Till the fourteenth century candles were generally placed on a beam in the hall, whether in the castle of a king or baron. Frames of wood with prickets were also suspended for the lighting of rooms, or were fixed to the sides of the fire-place when that was made in the wall and had a chimney constructed for it. More generally, as regards halls, the hearth was in the middle of the room and a lantern just above it in the roof acted as a chimney. Iron chandeliers, or branches, were ordered to be fixed to the piers of the king's halls at Oxford, Winchester, and other places. Though the royal table might be lighted with valuable candlesticks of metal, they were not in general use till a century later. Besides the numerous rows of tallow candles pieces of pine wood were lighted and stuck into iron hasps in the wall, or round the woodwork at the back of the dais to give more abundant light.

The wardrobe was a special room fitted with hanging closets, and in these clothes, hangings, linen, as well as spices and stores, were preserved. This arrangement was common in all large castles during the thirteenth, fourteenth, and fifteenth centuries. Great preparations were made in the bedrooms of queens of England to which they retired before the birth of children. Henry the third directed that his queen's bedroom should be freshly wainscoted and lined, and that a list or border should be made, well painted with images of our Lord and angels, with incense pots scattered over it; that the four evangelists should be painted in the chamber, and a crystal vase be made to keep his collection of relics.

Room panelling was introduced into England during the same reign. Henry ordered a chamber at Windsor castle to be panelled with Norway pines specially imported; the men worked day and night. The boards were radiated and coloured, and two clear days only were allowed for the fixing and completion.

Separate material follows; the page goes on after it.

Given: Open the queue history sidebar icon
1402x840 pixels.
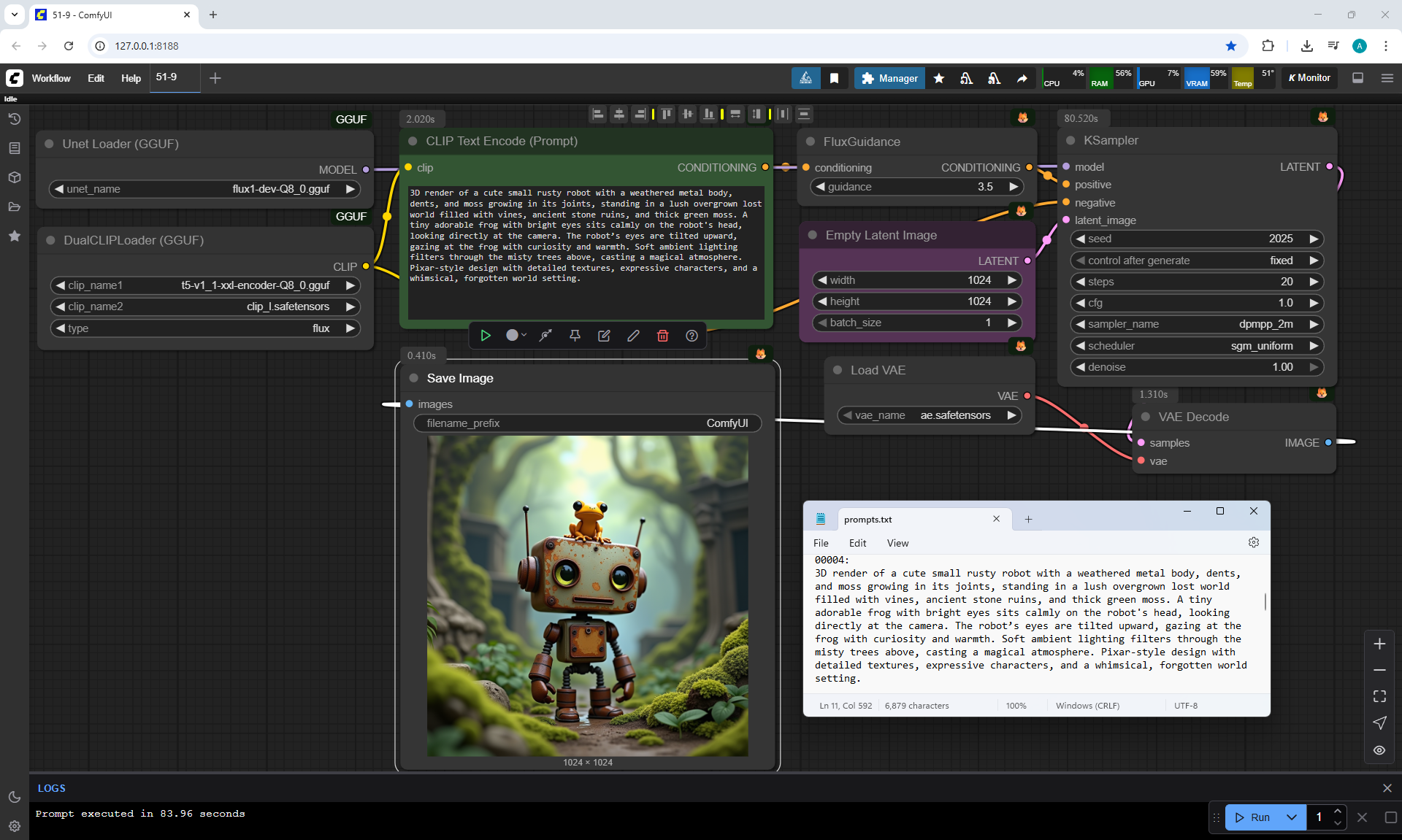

Edward the first married a Spanish queen, and household furniture was further developed under his reign in many particulars. Pottery for the table was imported from Spain, and oriental carpets were introduced; a luxury naturally borrowed from the extensive use of them by the Moors in that country. Italian artists had already been invited to England. Master William, the Florentine, was master of the works at Guildford castle. John of St. Omer was another foreign artist employed by Henry the third. To the former of these we probably owe the introduction into this country of the method of gilding and tooled gold work, with which wood was decorated. Specimens of the work are still discernible on the famous coronation chair (of which we give a woodcut, p. 49) in Westminster abbey; made about the year 1300.

The decoration and comfort of furnished houses during Henry's reign was further promoted by the general use of tapestry. Queen Eleanor is traditionally and incorrectly said to have first brought this kind of furniture into houses; it was certainly adopted for churches at earlier periods, and hangings of various materials, stained or embroidered, were employed as far back as the Anglo-saxon times. Tapestries and cypress chests to carry them probably became more general in Eleanor's reign.